SQLite to Qdrant Vector Migration.
One-time migration script to transfer vector embeddings from SQLite's
vector_embedding column to Qdrant vector store.
Usage:
python -m daem0nmcp.migrations.migrate_vectors [--project-path PATH]
The migration is idempotent - running it multiple times is safe and will
only migrate vectors that aren't already in Qdrant.
"""
import argparse
import asyncio
import logging
import sys
from pathlib import Path
from typing import Callable, Optional
from sqlalchemy import select
from daem0nmcp import vectors
from daem0nmcp.config import Settings
from daem0nmcp.database import DatabaseManager
from daem0nmcp.models import Memory
from daem0nmcp.qdrant_store import QdrantVectorStore
logger = logging.getLogger(__name__)
async def migrate_vectors_to_qdrant(
db: DatabaseManager,
qdrant: QdrantVectorStore,
batch_size: int = 100,
progress_callback: Optional[Callable[[int, int], None]] = None
) -> dict:
"""
One-time migration of existing vectors from SQLite to Qdrant.
Args:
db: Initialized DatabaseManager instance.
qdrant: Initialized QdrantVectorStore instance.
batch_size: Number of memories to process before reporting progress.
progress_callback: Optional callback(current, total) for progress reporting.
Returns:
Dictionary with migration statistics:
- migrated: Number of memories successfully migrated
- skipped: Number of memories skipped (already in Qdrant or no embedding)

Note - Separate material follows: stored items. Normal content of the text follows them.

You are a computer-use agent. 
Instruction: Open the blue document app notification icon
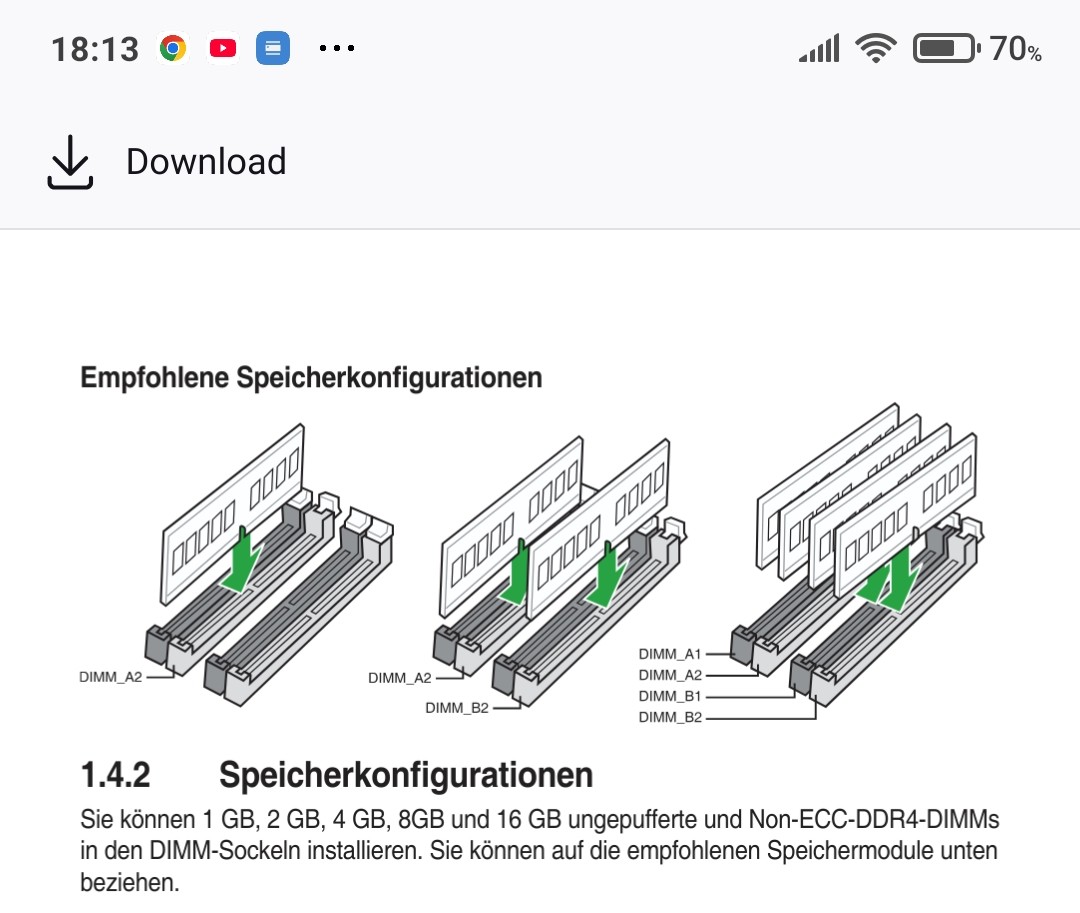273,47
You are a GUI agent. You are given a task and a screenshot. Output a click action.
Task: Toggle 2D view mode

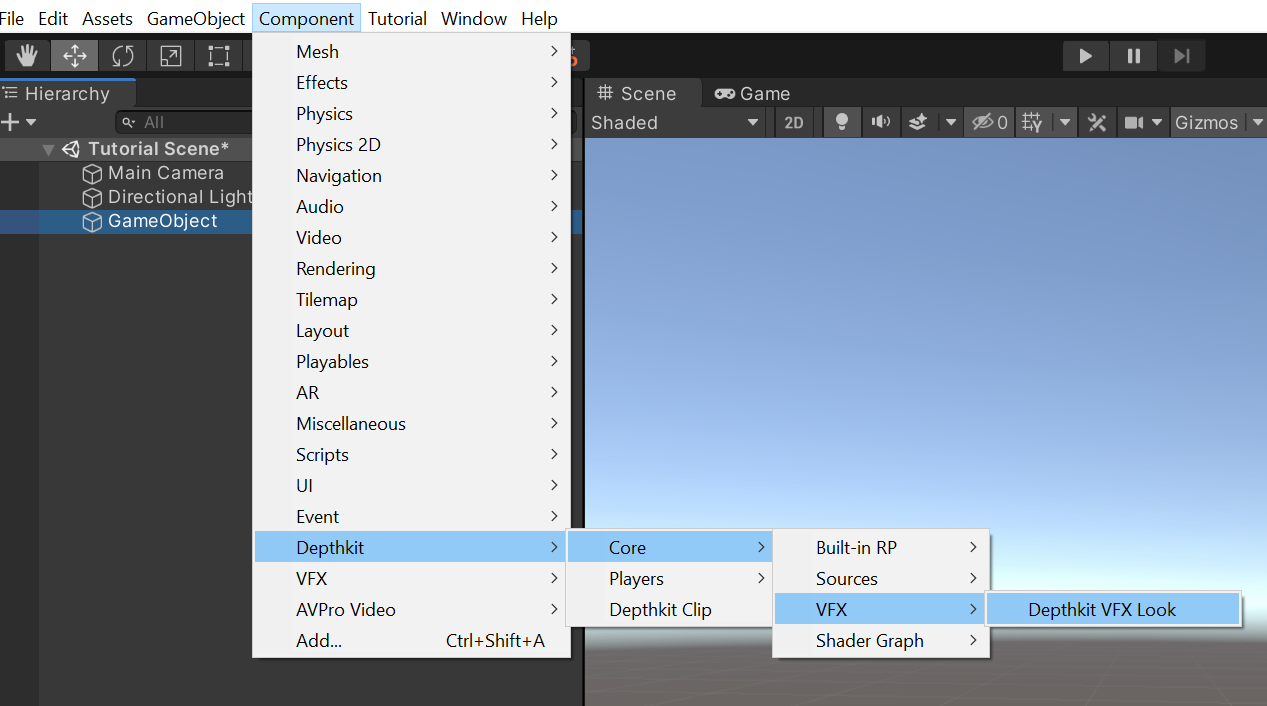(794, 122)
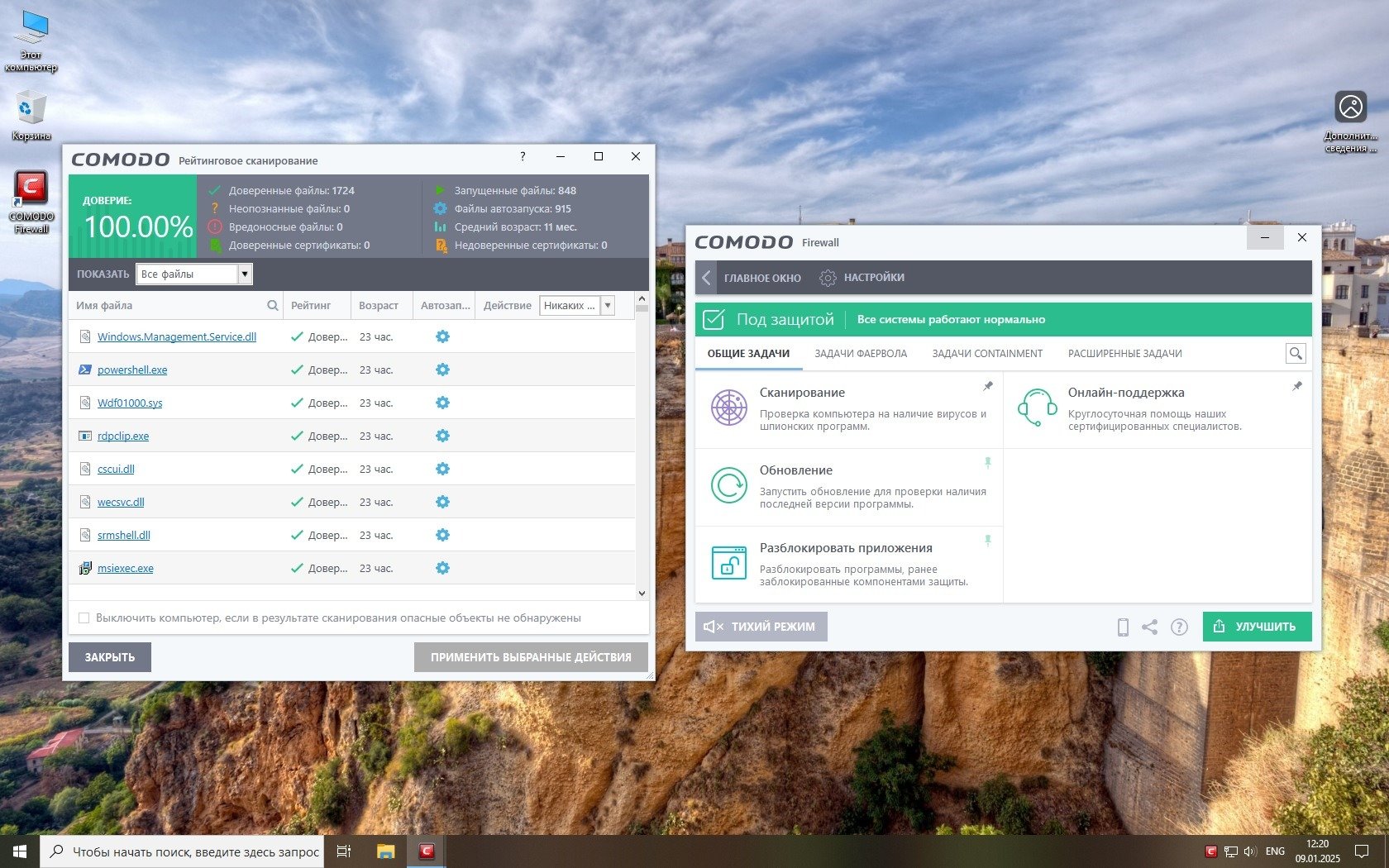Image resolution: width=1389 pixels, height=868 pixels.
Task: Switch to 'ЗАДАЧИ ФАЕРВОЛА' tab
Action: [861, 354]
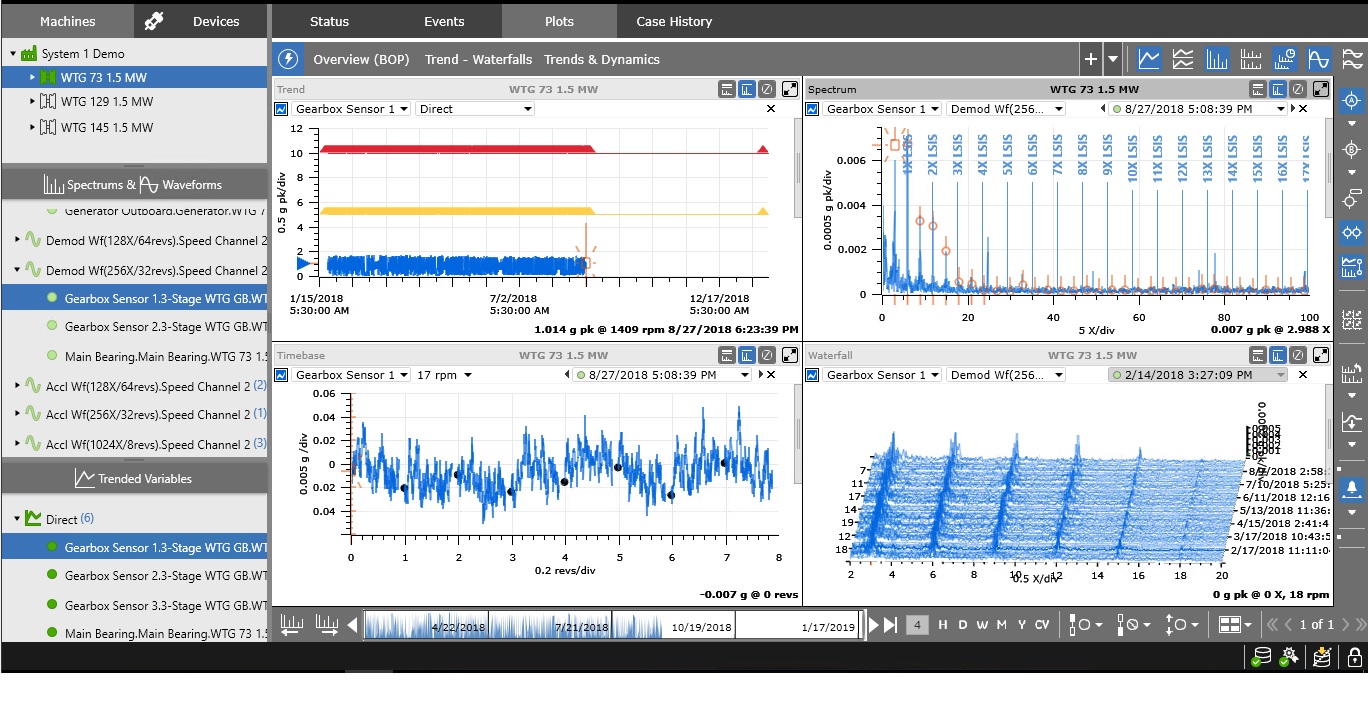Expand the WTG 129 1.5 MW tree node
The height and width of the screenshot is (720, 1368).
(x=32, y=102)
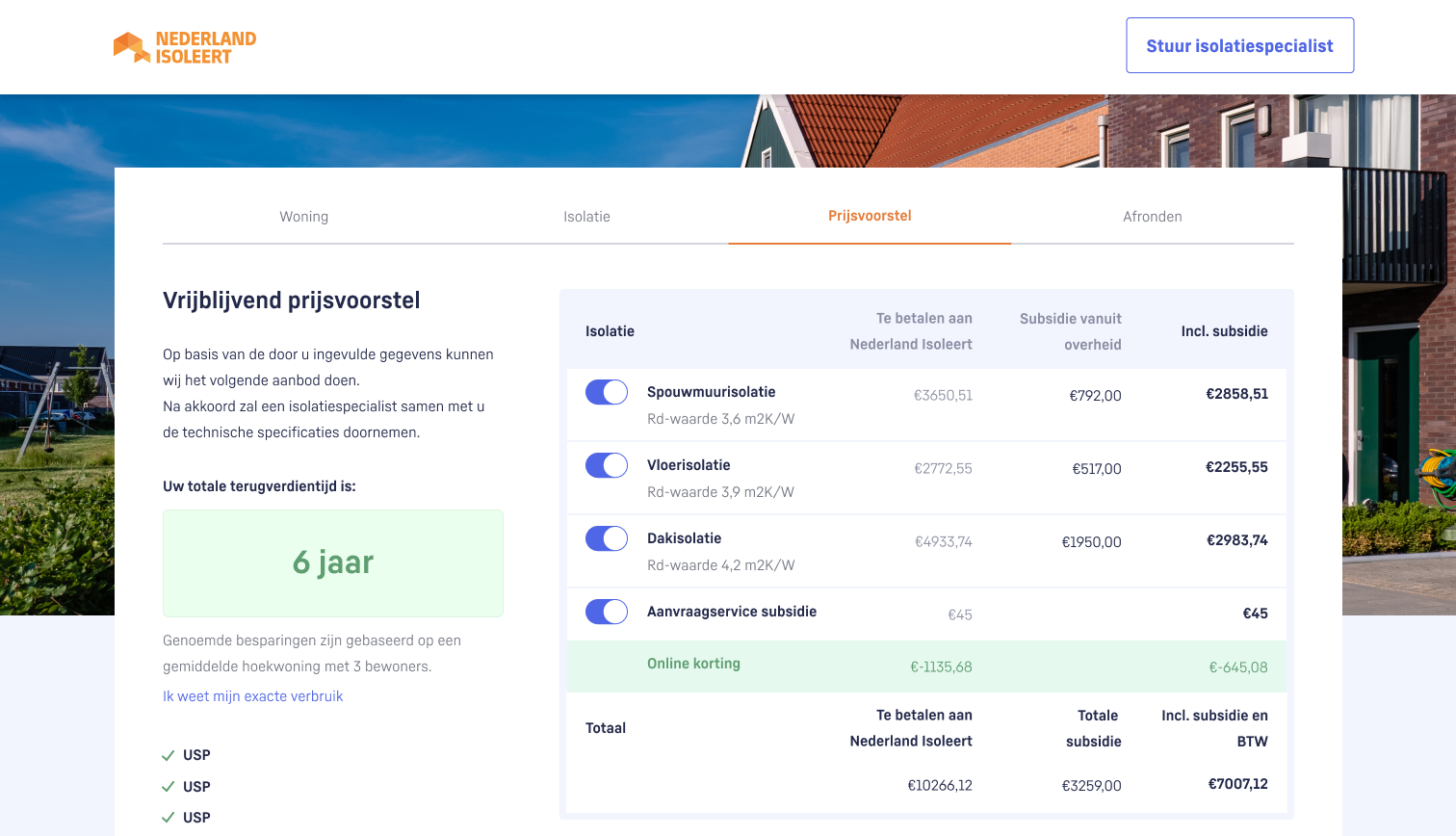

- failed: Number of memories that failed to migrate
- total: Total memories processed
- errors: List of error messages for failed migrations
"""
result = {
"migrated": 0,
"skipped": 0,
"failed": 0,
"total": 0,
"errors": []
}
# Ensure database is initialized
await db.init_db()
async with db.get_session() as session:
# Query all memories with vector embeddings
query = select(Memory).where(Memory.vector_embedding.isnot(None))
query_result = await session.execute(query)
memories = query_result.scalars().all()
result["total"] = len(memories)
if result["total"] == 0:
logger.info("No memories with vector embeddings found in SQLite.")
return result
logger.info(f"Found {result['total']} memories with vectors to migrate.")
# Check if Qdrant already has vectors (for logging purposes)
try:
qdrant_count = qdrant.get_count()
if qdrant_count > 0:
logger.info(f"Qdrant already has {qdrant_count} vectors. Will skip existing.")
except Exception as e:
logger.debug(f"Could not check Qdrant count: {e}")
for i, mem in enumerate(memories):
try:
# Decode the vector embedding from packed bytes
embedding = vectors.decode(mem.vector_embedding)
if not embedding:
logger.debug(f"Memory {mem.id}: No valid embedding, skipping")
result["skipped"] += 1
continue
# Validate embedding dimensions
if len(embedding) != QdrantVectorStore.EMBEDDING_DIMENSION:
error_msg = f"Memory {mem.id}: Invalid embedding dimension {len(embedding)}, expected {QdrantVectorStore.EMBEDDING_DIMENSION}"
logger.warning(error_msg)
result["failed"] += 1
result["errors"].append(error_msg)
continue
# Prepare metadata payload
metadata = {
"category": mem.category,
"tags": mem.tags or [],
"file_path": mem.file_path,
"worked": mem.worked,
"is_permanent": mem.is_permanent
}
# Upsert to Qdrant (idempotent - safe to run multiple times)
qdrant.upsert_memory(
memory_id=mem.id,
embedding=embedding,
metadata=metadata
)
result["migrated"] += 1
except Exception as e:
error_msg = f"Memory {mem.id}: {str(e)}"
logger.warning(f"Failed to migrate memory: {error_msg}")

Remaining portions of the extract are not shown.